The answer is to be the lines below that lie between the line holding "Given: Click the 打印选中 print button" and the line holding "Where should I", inclusive, transcribed exactly and free of pictures.
#### The data ####
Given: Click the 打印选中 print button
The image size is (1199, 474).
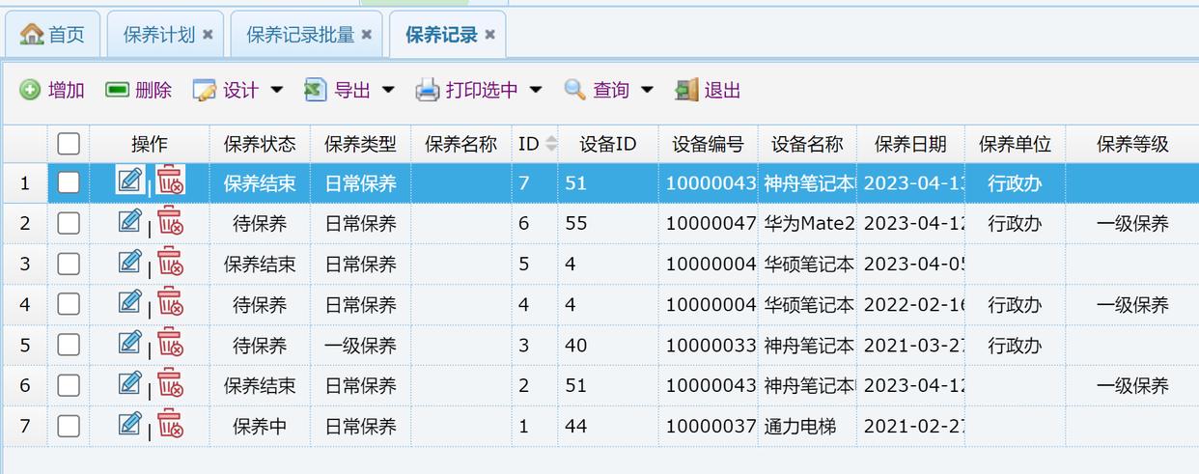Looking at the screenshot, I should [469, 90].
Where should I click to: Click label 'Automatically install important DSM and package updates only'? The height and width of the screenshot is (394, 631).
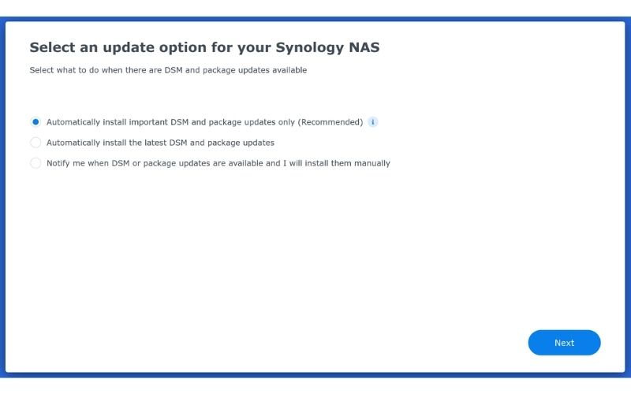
####
#### The data ####
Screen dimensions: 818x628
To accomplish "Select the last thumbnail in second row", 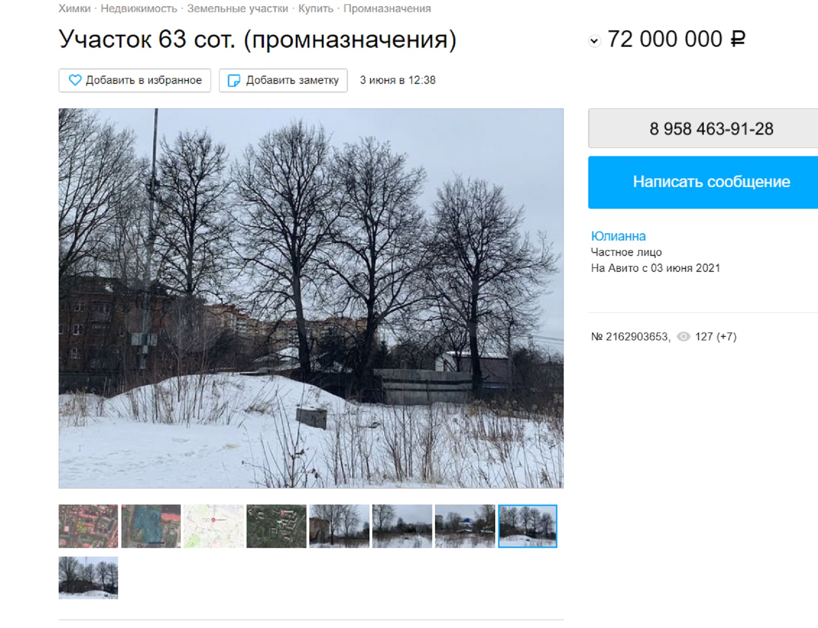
####
- [Response to this exercise]:
Given: Click the 打印选中 print button
The image size is (1199, 474).
Looking at the screenshot, I should [469, 90].
Where should I click to: Click label 'Automatically install important DSM and package updates only'? The height and width of the screenshot is (394, 631).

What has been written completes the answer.